**Extract provided**
+++

Petitioner has not raised equitable tolling or alleged any facts or circumstances that would warrant its application in this case. The fact that Petitioner is untrained in the law, was proceeding without a lawyer, or may have been unaware of the statute of limitations for a certain period does not warrant tolling. See Allen, 366 F.3d at 403-04; see also Craig v. White, 227 F. App'x 480, 482 (6th Cir. 2007); Harvey v. Jones, 179 F. App'x 294, 299-300 (6th Cir. 2006); Martin v. Hurley, 150 F. App'x 513, 516 (6th Cir. 2005); Fisher v. Johnson, 174 F.3d 710, 714 (5th Cir. 1999) ("[I]gnorance of the law, even for an incarcerated pro se petitioner, generally does not excuse [late] filing."). Accordingly, Petitioner has not demonstrated entitlement to equitable tolling of the statute of limitations.

+++

**Dataset section**
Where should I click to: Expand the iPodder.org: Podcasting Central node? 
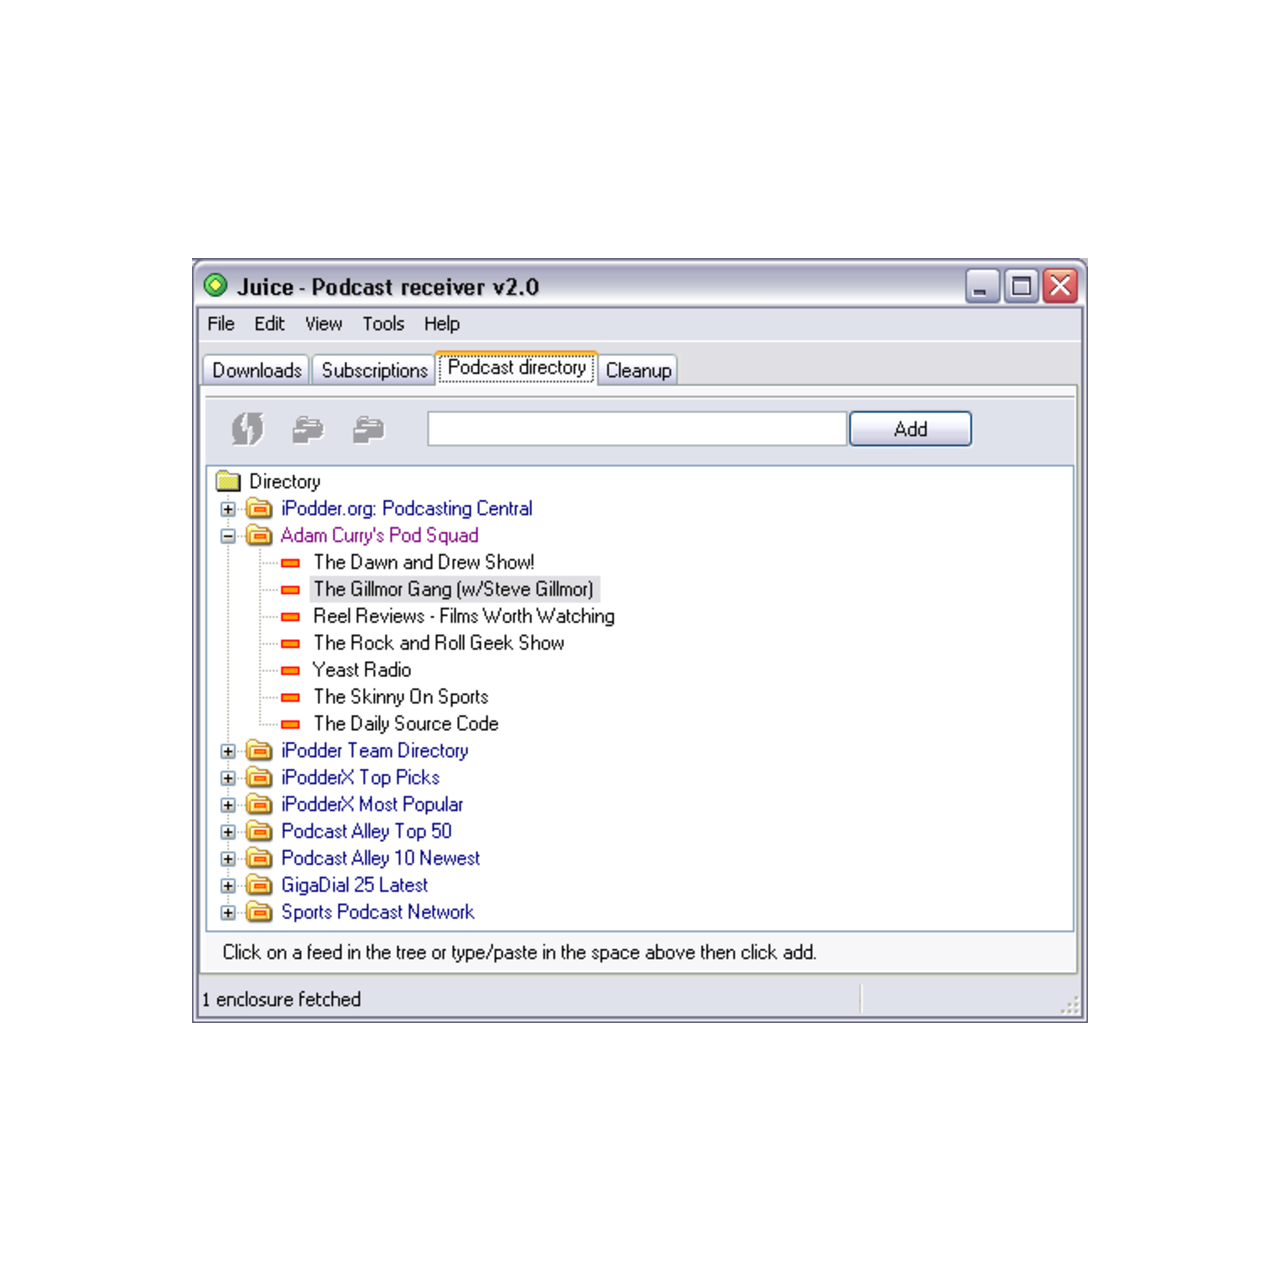click(229, 508)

+++

**Task prompt**
From the passage on equitable tolling, extract the words starting at "Petitioner has not raised" and ending at "statute of limitations.".

**Task solution**
Petitioner has not raised equitable tolling or alleged any facts or circumstances that would warrant its application in this case. The fact that Petitioner is untrained in the law, was proceeding without a lawyer, or may have been unaware of the statute of limitations for a certain period does not warrant tolling. See Allen, 366 F.3d at 403-04; see also Craig v. White, 227 F. App'x 480, 482 (6th Cir. 2007); Harvey v. Jones, 179 F. App'x 294, 299-300 (6th Cir. 2006); Martin v. Hurley, 150 F. App'x 513, 516 (6th Cir. 2005); Fisher v. Johnson, 174 F.3d 710, 714 (5th Cir. 1999) ("[I]gnorance of the law, even for an incarcerated pro se petitioner, generally does not excuse [late] filing."). Accordingly, Petitioner has not demonstrated entitlement to equitable tolling of the statute of limitations.